*Brief*: Can you copy out, word for word, the records below from their first line through the line containing "Refresh captcha with", with both ends included?

*Record set*:
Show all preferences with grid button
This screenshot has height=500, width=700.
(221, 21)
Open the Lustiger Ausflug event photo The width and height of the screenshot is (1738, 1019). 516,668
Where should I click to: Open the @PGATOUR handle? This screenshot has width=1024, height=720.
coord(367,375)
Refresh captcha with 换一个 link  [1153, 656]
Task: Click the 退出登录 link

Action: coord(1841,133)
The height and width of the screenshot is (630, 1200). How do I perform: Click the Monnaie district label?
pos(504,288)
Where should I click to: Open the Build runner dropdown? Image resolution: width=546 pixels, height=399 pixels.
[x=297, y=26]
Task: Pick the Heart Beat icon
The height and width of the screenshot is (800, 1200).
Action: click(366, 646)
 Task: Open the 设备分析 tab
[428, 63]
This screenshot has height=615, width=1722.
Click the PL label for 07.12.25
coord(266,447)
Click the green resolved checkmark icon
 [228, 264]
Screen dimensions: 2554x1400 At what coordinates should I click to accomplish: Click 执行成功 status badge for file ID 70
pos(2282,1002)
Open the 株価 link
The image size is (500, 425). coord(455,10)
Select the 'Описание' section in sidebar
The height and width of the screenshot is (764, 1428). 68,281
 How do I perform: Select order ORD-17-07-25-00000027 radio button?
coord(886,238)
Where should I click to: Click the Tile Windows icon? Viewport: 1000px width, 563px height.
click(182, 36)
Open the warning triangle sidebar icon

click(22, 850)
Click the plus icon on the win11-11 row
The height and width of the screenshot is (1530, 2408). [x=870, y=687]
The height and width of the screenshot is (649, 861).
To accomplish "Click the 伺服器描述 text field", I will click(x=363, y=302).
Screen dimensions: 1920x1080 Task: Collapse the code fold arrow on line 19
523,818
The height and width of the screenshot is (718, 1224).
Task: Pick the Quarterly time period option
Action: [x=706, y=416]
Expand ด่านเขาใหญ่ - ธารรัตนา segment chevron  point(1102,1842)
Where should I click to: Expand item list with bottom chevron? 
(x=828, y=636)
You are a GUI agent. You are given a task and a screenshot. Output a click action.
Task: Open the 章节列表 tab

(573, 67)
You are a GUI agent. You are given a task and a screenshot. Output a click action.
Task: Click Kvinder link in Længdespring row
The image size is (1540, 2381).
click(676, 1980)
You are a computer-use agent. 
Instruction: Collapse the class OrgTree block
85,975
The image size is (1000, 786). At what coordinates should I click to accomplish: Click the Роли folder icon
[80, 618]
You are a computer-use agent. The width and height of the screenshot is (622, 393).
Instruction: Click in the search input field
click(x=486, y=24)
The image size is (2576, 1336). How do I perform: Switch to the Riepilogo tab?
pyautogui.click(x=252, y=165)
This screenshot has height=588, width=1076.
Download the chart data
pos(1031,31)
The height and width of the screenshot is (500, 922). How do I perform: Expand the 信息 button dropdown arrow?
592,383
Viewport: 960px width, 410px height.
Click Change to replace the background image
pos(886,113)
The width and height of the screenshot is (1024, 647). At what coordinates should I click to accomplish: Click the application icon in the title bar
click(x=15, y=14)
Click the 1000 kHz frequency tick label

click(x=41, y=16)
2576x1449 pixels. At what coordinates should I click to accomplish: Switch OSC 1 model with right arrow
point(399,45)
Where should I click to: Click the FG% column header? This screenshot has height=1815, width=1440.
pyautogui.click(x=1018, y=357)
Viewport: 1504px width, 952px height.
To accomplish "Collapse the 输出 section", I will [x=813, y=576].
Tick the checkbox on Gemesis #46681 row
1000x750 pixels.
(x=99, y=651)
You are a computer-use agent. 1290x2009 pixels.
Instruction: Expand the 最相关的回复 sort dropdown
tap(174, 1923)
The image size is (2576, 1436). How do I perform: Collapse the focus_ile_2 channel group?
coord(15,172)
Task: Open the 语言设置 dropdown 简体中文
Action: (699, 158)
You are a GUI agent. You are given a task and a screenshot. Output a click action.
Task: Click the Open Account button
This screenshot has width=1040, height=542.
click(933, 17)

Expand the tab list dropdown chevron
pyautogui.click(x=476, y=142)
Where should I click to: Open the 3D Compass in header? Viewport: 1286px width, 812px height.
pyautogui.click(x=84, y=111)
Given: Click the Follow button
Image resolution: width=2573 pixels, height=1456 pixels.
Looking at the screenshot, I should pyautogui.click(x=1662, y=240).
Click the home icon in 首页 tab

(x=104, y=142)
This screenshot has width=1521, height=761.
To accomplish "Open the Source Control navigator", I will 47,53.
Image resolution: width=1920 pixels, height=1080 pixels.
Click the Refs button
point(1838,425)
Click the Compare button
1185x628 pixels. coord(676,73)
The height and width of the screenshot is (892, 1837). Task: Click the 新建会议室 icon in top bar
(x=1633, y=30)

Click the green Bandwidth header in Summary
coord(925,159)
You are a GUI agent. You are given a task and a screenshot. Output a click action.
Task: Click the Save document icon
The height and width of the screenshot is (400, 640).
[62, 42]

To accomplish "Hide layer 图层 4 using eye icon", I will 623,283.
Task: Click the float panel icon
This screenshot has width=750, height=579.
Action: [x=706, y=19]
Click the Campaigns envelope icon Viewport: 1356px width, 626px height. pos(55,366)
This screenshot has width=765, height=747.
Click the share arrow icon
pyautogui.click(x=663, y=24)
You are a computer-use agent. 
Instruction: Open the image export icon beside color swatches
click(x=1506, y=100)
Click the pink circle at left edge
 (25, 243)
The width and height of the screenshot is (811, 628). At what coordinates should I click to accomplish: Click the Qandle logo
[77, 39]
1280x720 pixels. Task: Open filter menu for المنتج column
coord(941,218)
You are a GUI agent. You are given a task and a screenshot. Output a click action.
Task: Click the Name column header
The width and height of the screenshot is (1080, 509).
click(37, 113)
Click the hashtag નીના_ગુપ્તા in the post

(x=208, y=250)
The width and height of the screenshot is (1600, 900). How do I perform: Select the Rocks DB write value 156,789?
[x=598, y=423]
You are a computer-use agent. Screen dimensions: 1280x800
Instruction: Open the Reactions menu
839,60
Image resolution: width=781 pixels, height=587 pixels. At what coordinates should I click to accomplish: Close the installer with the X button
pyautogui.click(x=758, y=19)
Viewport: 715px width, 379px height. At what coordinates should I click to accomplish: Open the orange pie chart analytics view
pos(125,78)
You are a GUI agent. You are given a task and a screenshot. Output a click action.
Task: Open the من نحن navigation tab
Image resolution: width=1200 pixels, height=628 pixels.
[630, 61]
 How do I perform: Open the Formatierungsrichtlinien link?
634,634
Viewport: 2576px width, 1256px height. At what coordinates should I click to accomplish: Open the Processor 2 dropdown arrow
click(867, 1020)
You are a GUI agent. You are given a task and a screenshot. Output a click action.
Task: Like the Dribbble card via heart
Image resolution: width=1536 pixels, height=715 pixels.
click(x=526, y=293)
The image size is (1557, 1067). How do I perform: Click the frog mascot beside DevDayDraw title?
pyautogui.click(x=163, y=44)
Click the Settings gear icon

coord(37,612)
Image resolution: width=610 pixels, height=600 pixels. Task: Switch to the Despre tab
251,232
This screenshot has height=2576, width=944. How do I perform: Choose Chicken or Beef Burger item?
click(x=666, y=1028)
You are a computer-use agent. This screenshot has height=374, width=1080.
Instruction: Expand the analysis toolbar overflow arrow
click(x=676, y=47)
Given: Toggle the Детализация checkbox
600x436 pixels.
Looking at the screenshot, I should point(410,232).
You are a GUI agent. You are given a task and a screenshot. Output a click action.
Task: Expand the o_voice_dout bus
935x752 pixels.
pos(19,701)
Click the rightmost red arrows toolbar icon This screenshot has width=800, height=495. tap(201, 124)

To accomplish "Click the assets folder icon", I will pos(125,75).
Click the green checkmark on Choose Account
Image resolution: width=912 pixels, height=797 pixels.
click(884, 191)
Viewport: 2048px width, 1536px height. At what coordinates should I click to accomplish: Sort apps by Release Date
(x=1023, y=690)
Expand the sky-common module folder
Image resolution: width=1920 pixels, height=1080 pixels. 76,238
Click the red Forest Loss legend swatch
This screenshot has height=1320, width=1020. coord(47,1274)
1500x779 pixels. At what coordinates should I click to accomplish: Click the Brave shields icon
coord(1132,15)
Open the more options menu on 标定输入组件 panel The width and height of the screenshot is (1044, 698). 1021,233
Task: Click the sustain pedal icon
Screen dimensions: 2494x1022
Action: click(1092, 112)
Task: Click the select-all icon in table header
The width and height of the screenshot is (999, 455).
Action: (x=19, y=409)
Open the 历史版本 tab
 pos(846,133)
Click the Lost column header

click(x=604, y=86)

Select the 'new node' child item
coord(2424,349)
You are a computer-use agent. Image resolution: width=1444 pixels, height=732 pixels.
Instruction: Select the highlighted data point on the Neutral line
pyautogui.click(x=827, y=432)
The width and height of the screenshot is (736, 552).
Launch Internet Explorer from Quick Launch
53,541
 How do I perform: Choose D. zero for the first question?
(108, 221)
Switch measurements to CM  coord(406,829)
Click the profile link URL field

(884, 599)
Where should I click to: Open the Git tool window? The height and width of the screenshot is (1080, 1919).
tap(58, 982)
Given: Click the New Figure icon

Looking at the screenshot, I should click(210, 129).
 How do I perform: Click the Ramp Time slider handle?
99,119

*Final result*:
Show all preferences with grid button
This screenshot has height=500, width=700.
(221, 21)
Open the Lustiger Ausflug event photo The width and height of the screenshot is (1738, 1019). 516,668
Where should I click to: Open the @PGATOUR handle? This screenshot has width=1024, height=720.
coord(367,375)
Refresh captcha with 换一个 link  [1153, 656]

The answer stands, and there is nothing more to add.